As we watched the show from our table, my husband and I tried to make conversation with our son about the connection he had to the people on the screen. Some were bathing or washing their clothes in the Ganges river, others were riding bikes or driving rickshaws, and still others were engaged in deep prayer in honor of an annual Hindu pilgrimage. We said things like, “Grandpa is from that country; it’s called India.” My husband also told a story about how when he would visit as a child, his family had “helpers” who would wash their clothes just like we were seeing on the show—beating the clothes against the rocks, a rhythmic but effortful job. I was reminded of my trip there, where I felt so fortunate to meet my husband’s grandfather shortly before he died. He had been instrumental in India’s push for independence, a contemporary of Gandhi, and later a Congressman and vocal advocate for education in his home state.
And then something small but meaningful happened. While to me, these people on the screen were fabulously interesting, they looked nothing like me or the family I had grown up with, and so I felt content to know that my son might feel a connection even if I didn’t. But it occurred to me that my husband might feel very differently; so I turned to him and asked, “Do you feel connected to them?” His face grew quiet, serious and almost sad, and he said simply, “Yes.”

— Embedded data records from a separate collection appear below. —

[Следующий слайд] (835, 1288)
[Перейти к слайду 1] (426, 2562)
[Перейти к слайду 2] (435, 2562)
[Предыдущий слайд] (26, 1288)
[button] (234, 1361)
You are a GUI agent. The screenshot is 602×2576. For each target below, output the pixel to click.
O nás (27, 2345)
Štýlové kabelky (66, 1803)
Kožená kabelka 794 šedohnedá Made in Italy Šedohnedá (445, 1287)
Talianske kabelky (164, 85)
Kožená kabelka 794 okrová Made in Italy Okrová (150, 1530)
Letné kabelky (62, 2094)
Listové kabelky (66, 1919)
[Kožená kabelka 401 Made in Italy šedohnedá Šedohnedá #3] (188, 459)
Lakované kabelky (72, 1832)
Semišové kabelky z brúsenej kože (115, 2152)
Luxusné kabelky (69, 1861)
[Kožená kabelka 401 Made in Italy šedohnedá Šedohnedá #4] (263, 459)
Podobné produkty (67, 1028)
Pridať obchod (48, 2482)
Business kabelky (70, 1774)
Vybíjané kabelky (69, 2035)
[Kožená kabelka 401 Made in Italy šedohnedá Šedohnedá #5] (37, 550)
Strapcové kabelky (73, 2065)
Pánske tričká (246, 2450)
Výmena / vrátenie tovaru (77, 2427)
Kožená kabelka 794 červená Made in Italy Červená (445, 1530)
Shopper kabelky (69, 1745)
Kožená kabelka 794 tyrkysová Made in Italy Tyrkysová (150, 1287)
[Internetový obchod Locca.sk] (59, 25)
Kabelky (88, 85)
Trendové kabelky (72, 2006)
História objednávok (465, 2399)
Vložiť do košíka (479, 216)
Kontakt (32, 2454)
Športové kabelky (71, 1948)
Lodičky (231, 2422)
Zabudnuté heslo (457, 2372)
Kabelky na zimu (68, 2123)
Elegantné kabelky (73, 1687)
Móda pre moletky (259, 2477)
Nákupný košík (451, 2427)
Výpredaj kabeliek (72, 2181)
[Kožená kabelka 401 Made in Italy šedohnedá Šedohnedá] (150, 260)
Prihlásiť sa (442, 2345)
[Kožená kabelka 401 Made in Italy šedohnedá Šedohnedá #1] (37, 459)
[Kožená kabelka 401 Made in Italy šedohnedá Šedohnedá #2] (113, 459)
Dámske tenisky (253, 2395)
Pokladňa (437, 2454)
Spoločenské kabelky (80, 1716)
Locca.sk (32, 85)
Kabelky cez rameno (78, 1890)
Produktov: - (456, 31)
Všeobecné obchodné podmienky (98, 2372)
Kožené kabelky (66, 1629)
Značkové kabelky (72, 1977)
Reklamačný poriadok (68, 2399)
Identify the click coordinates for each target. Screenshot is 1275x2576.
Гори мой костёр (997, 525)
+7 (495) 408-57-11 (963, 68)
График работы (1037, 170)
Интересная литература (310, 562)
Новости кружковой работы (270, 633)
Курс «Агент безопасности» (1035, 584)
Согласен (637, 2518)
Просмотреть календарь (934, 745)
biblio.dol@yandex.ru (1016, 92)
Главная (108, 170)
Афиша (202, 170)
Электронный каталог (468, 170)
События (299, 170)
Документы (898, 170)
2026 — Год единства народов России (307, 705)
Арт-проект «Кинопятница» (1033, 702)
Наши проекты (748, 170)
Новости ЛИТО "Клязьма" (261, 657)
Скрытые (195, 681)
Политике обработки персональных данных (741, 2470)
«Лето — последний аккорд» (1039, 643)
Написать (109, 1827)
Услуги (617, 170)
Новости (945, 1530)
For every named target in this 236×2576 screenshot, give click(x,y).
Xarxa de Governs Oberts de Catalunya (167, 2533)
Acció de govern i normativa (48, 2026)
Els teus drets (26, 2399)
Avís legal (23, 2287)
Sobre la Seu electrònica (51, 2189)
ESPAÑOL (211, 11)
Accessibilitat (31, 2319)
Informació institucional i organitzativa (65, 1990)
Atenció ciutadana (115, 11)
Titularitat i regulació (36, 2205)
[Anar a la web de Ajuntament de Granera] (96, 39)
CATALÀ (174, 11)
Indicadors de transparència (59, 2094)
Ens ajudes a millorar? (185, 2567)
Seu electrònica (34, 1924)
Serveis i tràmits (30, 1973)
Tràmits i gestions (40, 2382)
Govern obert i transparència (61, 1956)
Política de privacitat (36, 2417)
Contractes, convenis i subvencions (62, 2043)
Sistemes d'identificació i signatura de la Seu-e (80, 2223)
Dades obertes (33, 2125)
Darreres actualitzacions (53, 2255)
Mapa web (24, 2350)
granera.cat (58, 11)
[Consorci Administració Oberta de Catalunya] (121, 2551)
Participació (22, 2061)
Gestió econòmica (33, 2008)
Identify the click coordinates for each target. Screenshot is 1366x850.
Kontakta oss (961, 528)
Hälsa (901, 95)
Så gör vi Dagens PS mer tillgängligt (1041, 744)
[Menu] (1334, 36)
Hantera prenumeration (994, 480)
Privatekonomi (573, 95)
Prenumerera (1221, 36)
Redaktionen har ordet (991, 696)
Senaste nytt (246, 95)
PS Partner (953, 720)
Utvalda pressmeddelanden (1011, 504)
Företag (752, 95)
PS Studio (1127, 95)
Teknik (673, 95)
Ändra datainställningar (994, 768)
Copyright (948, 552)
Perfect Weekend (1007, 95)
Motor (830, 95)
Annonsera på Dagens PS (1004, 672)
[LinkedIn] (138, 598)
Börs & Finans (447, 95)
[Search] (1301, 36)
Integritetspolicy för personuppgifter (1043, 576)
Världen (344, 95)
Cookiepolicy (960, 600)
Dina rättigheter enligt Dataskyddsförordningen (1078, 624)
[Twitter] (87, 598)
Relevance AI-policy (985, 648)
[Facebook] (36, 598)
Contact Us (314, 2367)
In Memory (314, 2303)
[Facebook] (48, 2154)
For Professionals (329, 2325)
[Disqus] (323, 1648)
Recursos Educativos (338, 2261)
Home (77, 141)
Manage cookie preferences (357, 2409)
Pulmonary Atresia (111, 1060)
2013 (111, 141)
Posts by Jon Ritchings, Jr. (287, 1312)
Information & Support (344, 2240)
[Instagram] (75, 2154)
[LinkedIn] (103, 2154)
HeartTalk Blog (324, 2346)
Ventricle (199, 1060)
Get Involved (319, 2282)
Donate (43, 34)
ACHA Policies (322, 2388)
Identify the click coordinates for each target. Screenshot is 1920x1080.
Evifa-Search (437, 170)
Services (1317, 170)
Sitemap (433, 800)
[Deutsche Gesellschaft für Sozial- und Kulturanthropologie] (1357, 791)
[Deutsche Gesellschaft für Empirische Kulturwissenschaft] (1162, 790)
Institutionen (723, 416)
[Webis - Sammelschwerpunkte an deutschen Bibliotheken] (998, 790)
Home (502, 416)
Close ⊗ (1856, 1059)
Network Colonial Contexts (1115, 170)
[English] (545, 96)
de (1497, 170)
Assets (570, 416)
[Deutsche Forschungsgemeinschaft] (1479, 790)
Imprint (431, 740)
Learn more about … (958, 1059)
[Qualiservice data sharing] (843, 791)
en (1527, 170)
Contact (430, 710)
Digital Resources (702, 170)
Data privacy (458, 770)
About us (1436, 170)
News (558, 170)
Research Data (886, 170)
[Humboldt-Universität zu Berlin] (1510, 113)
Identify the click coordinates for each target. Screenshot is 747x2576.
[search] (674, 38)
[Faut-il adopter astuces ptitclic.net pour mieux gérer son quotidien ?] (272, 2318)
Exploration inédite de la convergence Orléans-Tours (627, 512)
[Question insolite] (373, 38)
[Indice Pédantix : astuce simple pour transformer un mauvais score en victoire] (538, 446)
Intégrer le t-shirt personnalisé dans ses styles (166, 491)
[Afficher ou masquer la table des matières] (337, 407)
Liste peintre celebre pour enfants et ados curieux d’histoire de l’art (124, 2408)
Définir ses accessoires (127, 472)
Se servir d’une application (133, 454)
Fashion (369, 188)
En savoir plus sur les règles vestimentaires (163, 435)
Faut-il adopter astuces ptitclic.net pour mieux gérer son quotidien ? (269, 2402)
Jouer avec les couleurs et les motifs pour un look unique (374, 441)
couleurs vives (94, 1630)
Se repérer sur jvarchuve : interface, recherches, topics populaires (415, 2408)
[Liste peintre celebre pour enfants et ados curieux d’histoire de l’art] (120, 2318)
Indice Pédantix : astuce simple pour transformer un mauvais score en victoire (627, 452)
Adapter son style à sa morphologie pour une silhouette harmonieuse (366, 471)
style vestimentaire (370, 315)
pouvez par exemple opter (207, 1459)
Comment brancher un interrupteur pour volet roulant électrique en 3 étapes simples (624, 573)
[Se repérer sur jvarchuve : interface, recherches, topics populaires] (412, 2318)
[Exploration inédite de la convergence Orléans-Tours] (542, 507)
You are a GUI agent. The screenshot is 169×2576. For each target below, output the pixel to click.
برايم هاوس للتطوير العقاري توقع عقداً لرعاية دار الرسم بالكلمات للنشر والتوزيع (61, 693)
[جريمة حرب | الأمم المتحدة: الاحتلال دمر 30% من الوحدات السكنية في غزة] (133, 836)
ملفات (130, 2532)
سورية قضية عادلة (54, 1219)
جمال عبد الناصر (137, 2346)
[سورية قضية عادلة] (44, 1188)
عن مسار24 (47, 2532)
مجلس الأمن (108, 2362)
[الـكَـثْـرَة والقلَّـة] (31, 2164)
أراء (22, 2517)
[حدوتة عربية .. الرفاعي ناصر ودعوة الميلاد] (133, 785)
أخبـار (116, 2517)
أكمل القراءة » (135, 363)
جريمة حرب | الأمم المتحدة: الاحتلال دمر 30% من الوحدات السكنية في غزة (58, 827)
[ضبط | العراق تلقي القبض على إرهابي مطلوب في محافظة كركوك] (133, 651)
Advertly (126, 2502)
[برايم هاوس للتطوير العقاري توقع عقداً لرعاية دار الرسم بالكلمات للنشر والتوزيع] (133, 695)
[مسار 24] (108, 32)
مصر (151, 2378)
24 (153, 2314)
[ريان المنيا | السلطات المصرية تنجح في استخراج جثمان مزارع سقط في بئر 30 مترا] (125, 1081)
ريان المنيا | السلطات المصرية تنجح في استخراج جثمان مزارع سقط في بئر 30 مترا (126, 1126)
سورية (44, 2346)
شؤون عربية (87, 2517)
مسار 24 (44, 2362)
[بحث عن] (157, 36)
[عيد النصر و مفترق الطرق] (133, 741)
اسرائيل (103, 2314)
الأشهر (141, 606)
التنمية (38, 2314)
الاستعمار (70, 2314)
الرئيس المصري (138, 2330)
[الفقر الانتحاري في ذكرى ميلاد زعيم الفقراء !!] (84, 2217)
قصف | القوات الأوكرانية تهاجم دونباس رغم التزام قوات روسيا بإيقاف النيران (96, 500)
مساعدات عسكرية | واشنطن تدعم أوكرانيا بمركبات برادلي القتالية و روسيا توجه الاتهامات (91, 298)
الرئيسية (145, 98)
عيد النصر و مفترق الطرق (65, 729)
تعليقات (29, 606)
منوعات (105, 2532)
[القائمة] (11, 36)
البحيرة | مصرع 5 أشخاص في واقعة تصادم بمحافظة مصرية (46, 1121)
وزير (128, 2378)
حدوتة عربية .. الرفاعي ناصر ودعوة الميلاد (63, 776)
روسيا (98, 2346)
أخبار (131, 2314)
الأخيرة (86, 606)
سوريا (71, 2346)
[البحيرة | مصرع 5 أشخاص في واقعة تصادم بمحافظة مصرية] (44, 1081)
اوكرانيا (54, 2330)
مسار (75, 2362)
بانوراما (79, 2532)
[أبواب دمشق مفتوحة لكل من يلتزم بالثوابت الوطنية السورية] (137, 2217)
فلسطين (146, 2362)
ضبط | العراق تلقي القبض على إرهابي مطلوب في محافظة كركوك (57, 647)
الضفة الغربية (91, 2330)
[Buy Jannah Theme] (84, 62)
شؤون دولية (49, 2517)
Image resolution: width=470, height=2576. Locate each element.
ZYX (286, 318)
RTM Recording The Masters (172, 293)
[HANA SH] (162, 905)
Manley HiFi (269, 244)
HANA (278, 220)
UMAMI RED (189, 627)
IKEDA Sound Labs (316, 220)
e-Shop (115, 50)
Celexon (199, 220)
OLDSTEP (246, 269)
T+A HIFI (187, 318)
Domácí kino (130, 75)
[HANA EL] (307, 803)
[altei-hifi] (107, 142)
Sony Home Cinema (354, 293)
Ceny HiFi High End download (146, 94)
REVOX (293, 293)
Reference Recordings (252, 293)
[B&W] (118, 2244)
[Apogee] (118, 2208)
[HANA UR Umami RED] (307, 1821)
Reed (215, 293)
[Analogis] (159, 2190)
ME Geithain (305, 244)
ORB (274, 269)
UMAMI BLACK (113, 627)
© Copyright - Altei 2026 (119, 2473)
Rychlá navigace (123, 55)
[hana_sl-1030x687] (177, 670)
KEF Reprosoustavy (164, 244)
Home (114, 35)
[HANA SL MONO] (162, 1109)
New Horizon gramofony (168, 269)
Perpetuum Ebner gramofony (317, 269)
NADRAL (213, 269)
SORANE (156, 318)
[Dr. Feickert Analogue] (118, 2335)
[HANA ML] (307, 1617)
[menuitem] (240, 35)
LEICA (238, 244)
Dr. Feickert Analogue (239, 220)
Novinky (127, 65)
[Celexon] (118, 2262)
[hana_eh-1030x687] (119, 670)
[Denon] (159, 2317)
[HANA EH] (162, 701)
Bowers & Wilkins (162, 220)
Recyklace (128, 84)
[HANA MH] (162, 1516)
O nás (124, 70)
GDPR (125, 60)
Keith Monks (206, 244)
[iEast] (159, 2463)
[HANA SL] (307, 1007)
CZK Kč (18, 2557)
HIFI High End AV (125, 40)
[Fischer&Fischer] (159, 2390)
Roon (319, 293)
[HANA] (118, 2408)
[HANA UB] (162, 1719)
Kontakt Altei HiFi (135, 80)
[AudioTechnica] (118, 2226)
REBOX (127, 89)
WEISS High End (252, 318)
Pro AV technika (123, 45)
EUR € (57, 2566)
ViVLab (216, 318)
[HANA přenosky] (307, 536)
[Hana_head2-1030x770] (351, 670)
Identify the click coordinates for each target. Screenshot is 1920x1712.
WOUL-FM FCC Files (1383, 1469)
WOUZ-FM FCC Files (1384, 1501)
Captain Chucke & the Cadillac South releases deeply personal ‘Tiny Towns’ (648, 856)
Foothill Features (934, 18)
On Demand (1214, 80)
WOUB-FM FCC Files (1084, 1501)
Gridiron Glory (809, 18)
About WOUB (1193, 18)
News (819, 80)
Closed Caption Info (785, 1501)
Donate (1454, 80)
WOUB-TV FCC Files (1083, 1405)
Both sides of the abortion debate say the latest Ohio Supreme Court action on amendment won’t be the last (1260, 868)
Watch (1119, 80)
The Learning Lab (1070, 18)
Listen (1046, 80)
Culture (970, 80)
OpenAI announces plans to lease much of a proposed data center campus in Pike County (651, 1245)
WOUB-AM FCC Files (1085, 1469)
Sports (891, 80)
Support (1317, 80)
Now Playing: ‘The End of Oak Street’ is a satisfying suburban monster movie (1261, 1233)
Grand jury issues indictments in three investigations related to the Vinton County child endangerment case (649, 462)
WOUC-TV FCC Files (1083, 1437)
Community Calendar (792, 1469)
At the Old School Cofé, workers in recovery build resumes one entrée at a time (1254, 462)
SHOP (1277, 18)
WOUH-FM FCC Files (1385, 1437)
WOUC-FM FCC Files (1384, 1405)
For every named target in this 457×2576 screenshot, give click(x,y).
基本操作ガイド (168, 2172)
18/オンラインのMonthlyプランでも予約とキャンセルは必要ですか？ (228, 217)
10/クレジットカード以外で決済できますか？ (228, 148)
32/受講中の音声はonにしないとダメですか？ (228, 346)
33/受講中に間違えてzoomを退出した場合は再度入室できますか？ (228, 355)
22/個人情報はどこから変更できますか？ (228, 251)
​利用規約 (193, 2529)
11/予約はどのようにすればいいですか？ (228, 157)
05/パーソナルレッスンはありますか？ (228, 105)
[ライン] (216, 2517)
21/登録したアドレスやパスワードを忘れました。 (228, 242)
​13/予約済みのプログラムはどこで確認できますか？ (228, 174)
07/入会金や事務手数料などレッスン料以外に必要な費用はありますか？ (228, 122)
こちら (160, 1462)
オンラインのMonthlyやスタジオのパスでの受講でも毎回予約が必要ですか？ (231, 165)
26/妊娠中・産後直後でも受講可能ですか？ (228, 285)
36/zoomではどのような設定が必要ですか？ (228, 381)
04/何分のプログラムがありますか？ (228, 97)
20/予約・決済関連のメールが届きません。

I don’t expect that my son will feel the same subtle sadness or internal conflict that my husband and his father feel – a sense of having a toe or a foot in one culture while the rest of his body is in another. However, sensing how important it is to expose our son to his history, his family, and the many inputs that combined to make him who is he is, I see now that raising him with regular reminders about his ancestors is more than just a fun or different exercise. It will be vitally important to the quiet places in our hearts that we don’t always know are there and a deserving tribute to the people who came before us.